Work to do:
Repeat verbatim every line of the items from the one containing "Given: Click the 借用单号 search input field" through the last, including both ends, and omit the pictures.

(Records taken from a collection)

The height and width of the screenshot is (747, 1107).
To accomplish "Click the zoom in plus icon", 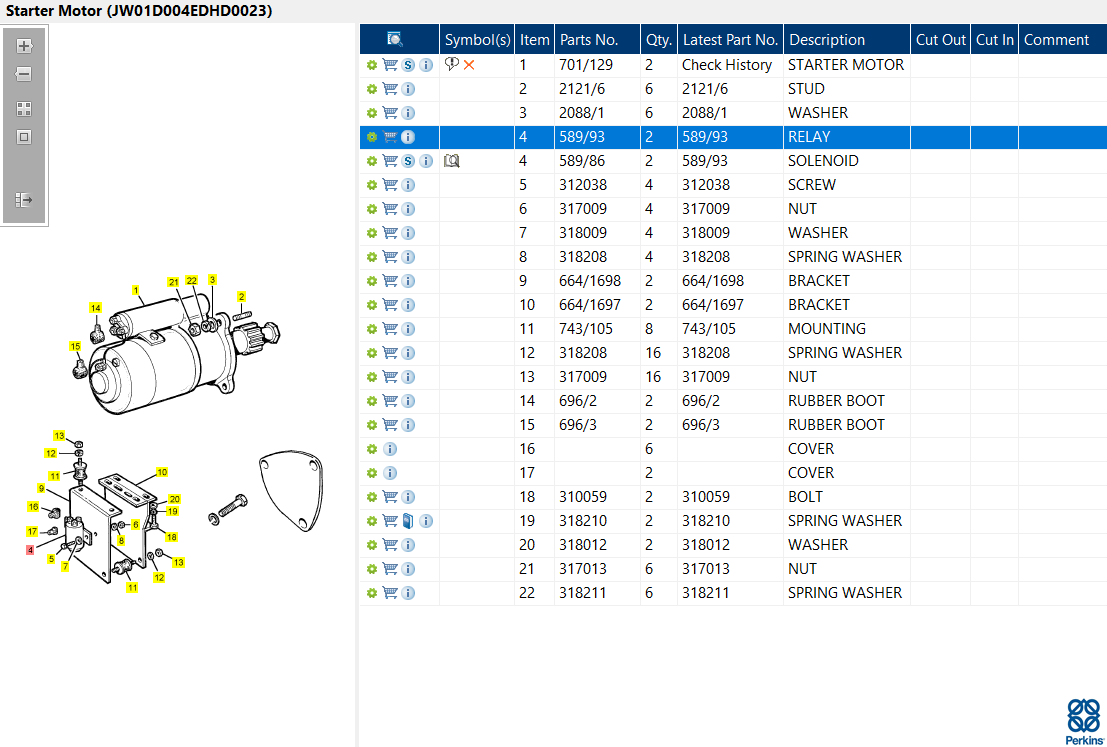I will click(24, 47).
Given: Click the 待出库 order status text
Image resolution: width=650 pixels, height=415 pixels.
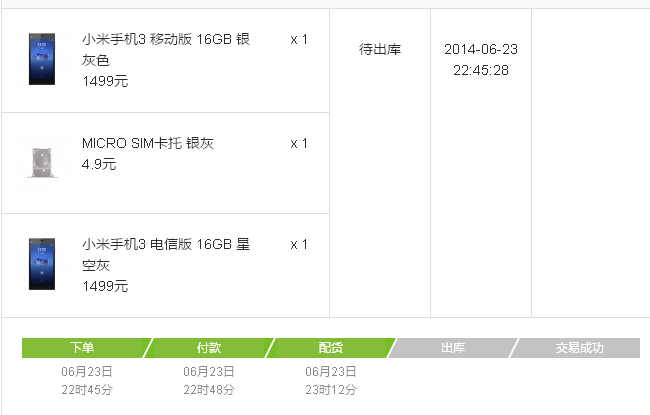Looking at the screenshot, I should (x=380, y=49).
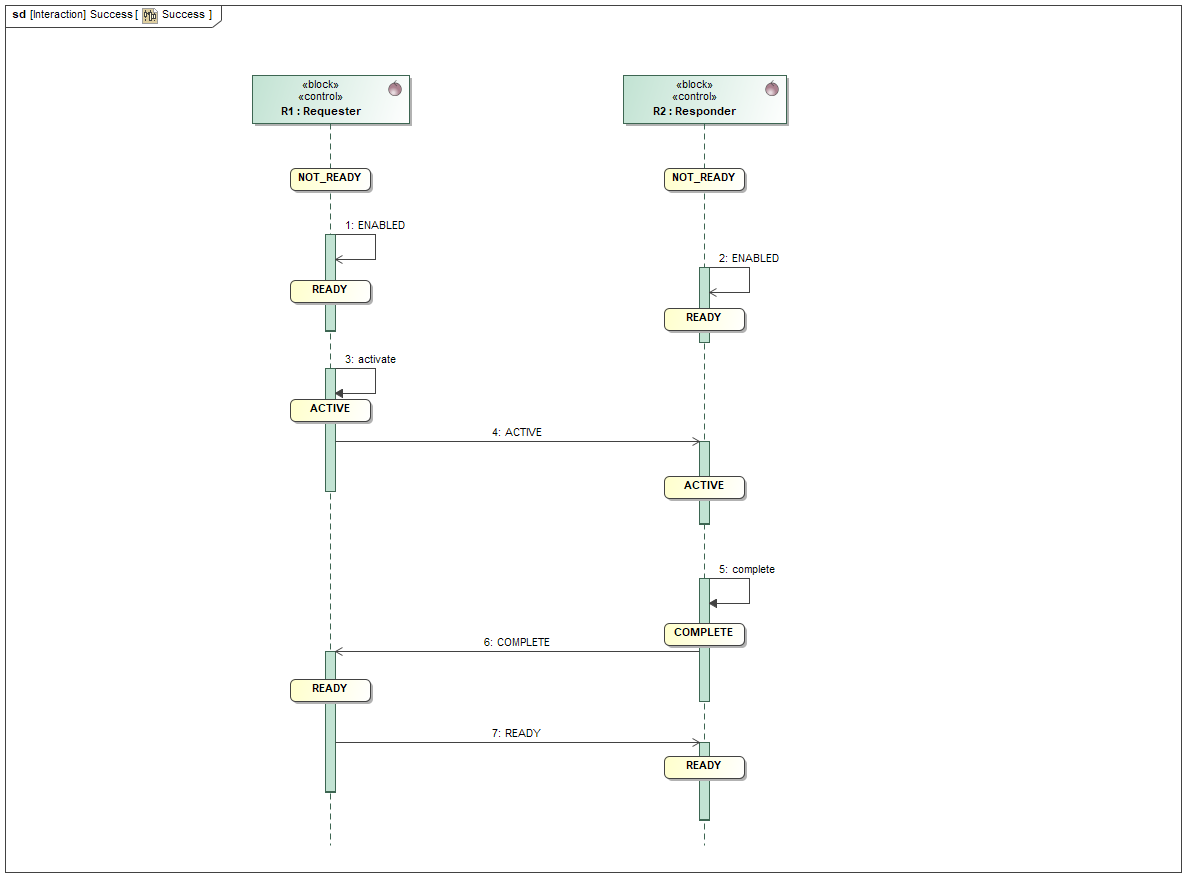The width and height of the screenshot is (1186, 877).
Task: Click the '5: complete' self-message label
Action: point(747,570)
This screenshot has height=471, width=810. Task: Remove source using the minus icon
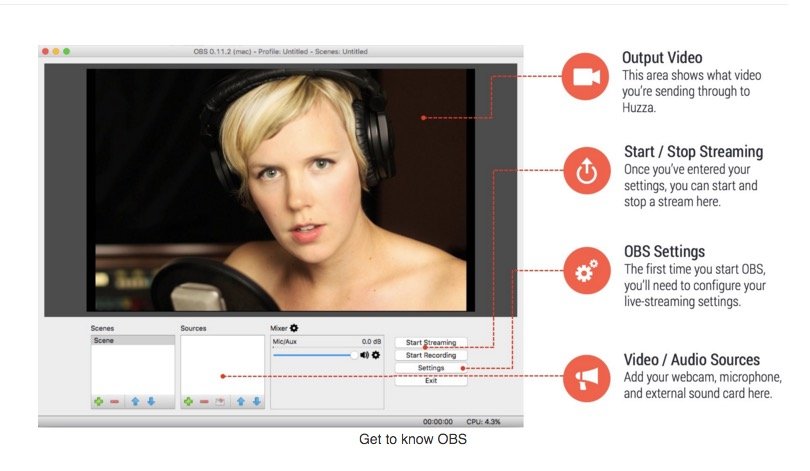coord(204,401)
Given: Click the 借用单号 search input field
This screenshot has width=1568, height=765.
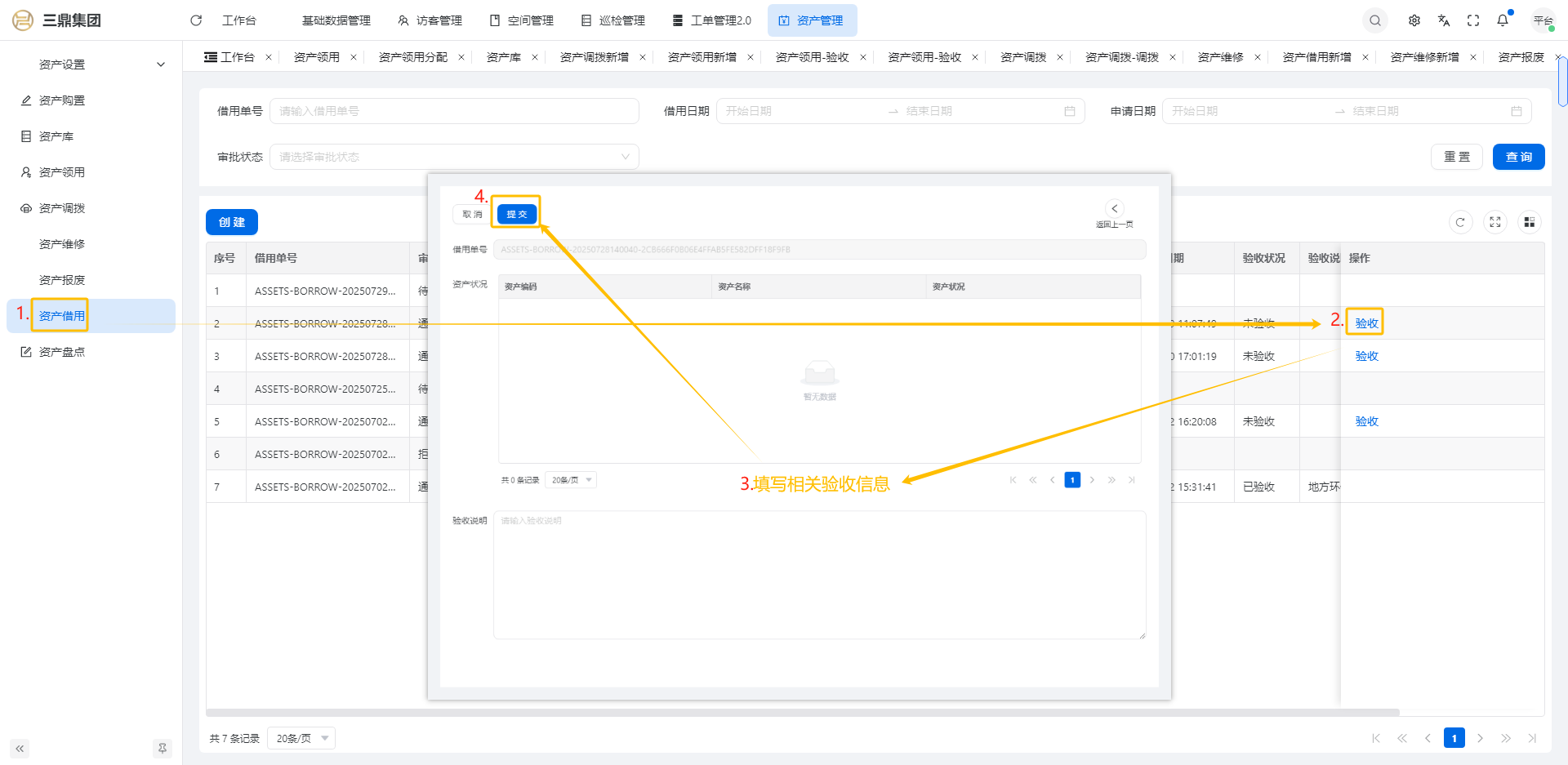Looking at the screenshot, I should [x=454, y=111].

Solution to this exercise:
Given: Click the 借用单号 search input field
This screenshot has width=1568, height=765.
Looking at the screenshot, I should [x=454, y=111].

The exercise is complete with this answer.